Smalley served briefly in the U.S. Marine Corps and received a medical discharge for fractured feet. Lifelong friend Dave Busby of San Diego, a retired sergeant major in the Corps who joined the service at the same time Smalley enlisted, said foot injuries weren’t rare in the first weeks of training, due to long days and hard boots. But Smalley was determined to tough it out and his injuries became severe, Busby said.


Smalley returned home and sold real estate for several years, when northern California was being discovered by the hippie generation. “He knew his way around that part of California, and with his integrity and knowledge, people sought him out. He didn’t have to work at it,” Busby said.

Smalley enrolled at University of California-Berkeley, where he earned an anthropology degree in 1987 and was inducted into the scholarly fraternity Phi Beta Kappa, an achievement he was particularly proud of, family members said. He twice suspended his studies to care for his aging parents, Busby said.

In 1995, Smalley earned his dental degree from University of California-San Francisco’s medical school.

Ryan Smalley said his stepfather took high-level science and pre-med courses and that his decision to pursue dentistry was based on his science knowledge, his interest in the medical field and the practical use of dentistry. “He took classes in a variety of subjects he was interested in. He was lightly versed in a lot of subjects,” his son said, including photography and history.

Smalley was working as an associate on contract in Anchorage when he met Francis Lourdes Garcia, a dental assistant, in 1998. The couple moved to Haines and married in 2000, taking over the dental practice of Dr. Kirt Touchstone. Smalley and Francis wanted their own practice and a place to raise her two children, Ryan Smalley said.

Patrick Smalley was a member of the Elks Lodge, American Legion and Port Chilkoot Bible Church, but he was a reserved and private person, friends and family said.

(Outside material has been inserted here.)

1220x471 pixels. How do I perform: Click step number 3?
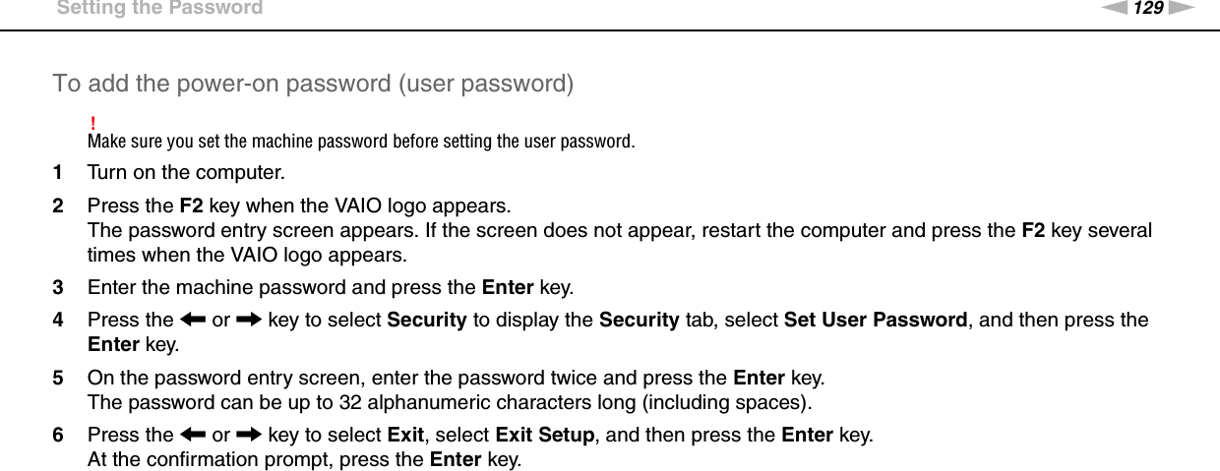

Smalley enjoyed reading history and kept up on current events and politics, recently sending a long email to Busby about the Middle East. Busby said Smalley was a stickler for precise language who thoroughly researched issues and made strong arguments. “He made me think, and I liked that about him.”

Smalley made his own knives and restored old axes. He also collected and repaired old watches. “Things that were mechanical and required fine motor control, he was attracted to,” Busby said.

Smalley also was a cook who kept a house full of cookbooks, taught his children to make fancy dishes and labored over recipes for meals like pasta puttanesca. “He’d get so passionate about things. He had to know everything about them. Then once he figured out how something worked, he’d move on to the next thing,” Busby said.

Smalley also enjoyed live theater and opera, which he took in during trips to visit Busby in San Diego. “I became his culture coach. He’d try to coincide his trips with the opera season. We’d go to nice restaurants. I’d try to pick out something new and exciting... He told me he didn’t know he liked (live entertainment) so much until he lived where there was none.”

Smalley took great pride in his family and friends, Busby said. “He must have grown up in Lake Wobegone because everybody he knew was exceptional. He was that kind of guy.”

Smalley is survived by siblings Jo Bernard Smalley of Reno, Nev., R. Gayle Smalley of San Jose, Calif., Janet Wiggins of Moraga, Calif., Lloyd M. Kelsey of Willits and Lawrence Smalley of Redding, Calif., and by children Ryan Smalley of Haines and Amanda Smalley of Anchorage. He was preceded in death by wife Francis Smalley, by brother Robert Byrom Smalley, Jr., and by his parents.

An account for the Smalley children has been established at the Haines branch of First National Bank Alaska.